Roulette’s modern mechanical form is usually traced to 1811 in London, where the French mathematician and inventor Blaise Pascal’s wheel concept had already influenced table design. The single-zero layout became the standard European version later in the 19th century, while the double-zero American wheel followed in the United States. That split still defines house edge differences today.

  • European roulette: 37 pockets
  • American roulette: 38 pockets
  • Single-zero house edge: 2.70%
  • Double-zero house edge: 5.26%

2. 1940s, Las Vegas: blackjack turns into a casino staple

Blackjack’s rules were standardized across U.S. casinos during the mid-20th century, with Las Vegas becoming the key reference point. The modern game is built around one of the oldest card-mechanics in gambling: beat the dealer without exceeding 21. Basic strategy tables later turned it into the most studied table game in the industry.

Common rule points remain measurable:

  • Blackjack pays: 3:2 in standard tables
  • Dealer stands on soft 17 in many live tables
  • House edge with basic strategy: often below 1%

3. 1970s, Monaco and Atlantic City: baccarat becomes a high-limit reference

Baccarat’s modern casino profile grew through European salons and later U.S. casino floors, with the game’s no-choice structure making it one of the simplest table games to track statistically. Punto banco became the dominant version in North America, while mini-baccarat later reduced table minimums and speeded up play.

Recorded probabilities stay stable across most versions:

  • Banker bet house edge: about 1.06%
  • Player bet house edge: about 1.24%
  • Tie bet house edge: usually above 14%

4. 2026, Betlabel versus Casinia: table-game library and software names

My move from Casinia to Betlabel came down to table-game availability, live-dealer coverage, and provider mix. Betlabel’s current catalogue includes table-game titles from major studios, with https://betlabel.mobi listed alongside supplier references that include Pragmatic Play and NetEnt. Casinia also carries broad table-game coverage, so the difference is less about existence and more about presentation, filtering, and the speed of getting to a preferred table.

Table game Typical RTP Common house edge Mechanical milestone
Roulette 97.30% 2.70% 1811, London
Blackjack 99%+ with strategy Under 1% 20th-century standardization
Baccarat 98.76% on Player bet 1.24% 19th-century casino adoption

5. 2026 live-dealer pace: deal speed, seat count, and side-bet volume

Live table games now compete on three measurable factors: round speed, table occupancy, and side-bet density. A faster blackjack table can move through 60 to 80 hands per hour. Roulette tables often run at 40 to 60 spins per hour. Baccarat can sit between them depending on card handling and whether the game is auto-shuffled or dealer-led.
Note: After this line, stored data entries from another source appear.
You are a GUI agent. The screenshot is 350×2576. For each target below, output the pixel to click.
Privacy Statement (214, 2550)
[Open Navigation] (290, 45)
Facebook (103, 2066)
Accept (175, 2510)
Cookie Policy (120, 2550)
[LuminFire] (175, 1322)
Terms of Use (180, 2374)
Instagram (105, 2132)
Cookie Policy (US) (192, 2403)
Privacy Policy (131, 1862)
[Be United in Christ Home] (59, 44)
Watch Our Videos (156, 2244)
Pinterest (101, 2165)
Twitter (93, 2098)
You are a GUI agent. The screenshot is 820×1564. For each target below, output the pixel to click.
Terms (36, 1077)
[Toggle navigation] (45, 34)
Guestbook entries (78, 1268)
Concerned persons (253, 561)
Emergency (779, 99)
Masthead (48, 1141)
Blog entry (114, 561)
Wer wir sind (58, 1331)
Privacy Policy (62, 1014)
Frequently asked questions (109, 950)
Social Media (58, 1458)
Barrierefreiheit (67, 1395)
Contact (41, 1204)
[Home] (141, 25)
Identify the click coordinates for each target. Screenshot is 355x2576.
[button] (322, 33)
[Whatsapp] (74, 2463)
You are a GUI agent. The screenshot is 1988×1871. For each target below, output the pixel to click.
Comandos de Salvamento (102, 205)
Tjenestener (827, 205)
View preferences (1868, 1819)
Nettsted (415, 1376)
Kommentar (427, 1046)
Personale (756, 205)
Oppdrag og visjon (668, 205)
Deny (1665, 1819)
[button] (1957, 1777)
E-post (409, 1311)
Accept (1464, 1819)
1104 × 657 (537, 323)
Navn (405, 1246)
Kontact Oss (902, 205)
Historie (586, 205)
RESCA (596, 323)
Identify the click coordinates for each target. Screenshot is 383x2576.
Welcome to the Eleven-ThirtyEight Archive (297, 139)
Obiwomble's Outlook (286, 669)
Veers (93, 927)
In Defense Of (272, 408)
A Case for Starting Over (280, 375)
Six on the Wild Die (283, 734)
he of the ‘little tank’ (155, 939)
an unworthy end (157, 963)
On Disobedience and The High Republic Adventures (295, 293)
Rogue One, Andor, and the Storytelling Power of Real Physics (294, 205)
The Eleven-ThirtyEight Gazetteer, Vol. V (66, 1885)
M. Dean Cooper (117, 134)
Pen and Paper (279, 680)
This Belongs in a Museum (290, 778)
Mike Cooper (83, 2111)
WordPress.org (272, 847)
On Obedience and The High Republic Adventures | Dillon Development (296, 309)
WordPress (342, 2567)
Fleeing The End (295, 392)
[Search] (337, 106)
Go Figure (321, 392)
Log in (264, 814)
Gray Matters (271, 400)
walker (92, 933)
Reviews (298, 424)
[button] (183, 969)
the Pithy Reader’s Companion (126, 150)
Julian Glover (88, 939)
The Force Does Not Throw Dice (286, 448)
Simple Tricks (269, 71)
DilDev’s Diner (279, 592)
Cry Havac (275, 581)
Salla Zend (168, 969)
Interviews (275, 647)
Side bets remain the clearest difference between studios. Some versions add Perfect Pairs, 21+3, or Lucky Lucky; others keep the base game clean. The result is a sharper split between low-volatility tables and high-variance offerings.

6. 2026 verdict through numbers: what changed after the switch

The move was worth it if the target was table-game access rather than bonus chasing. Betlabel and Casinia both operate in the same broad market segment, but the measurable points are the ones that matter: game count, supplier mix, RTP visibility, and table load. For table games, a stable library with recognizable mechanics is more useful than a long list of promotions.

My simple comparison is this: roulette stays at 2.70% house edge in the standard European version; blackjack can fall below 1% with basic strategy; baccarat’s Banker bet sits near 1.06%. Those numbers did not change with the switch, but the route to them did.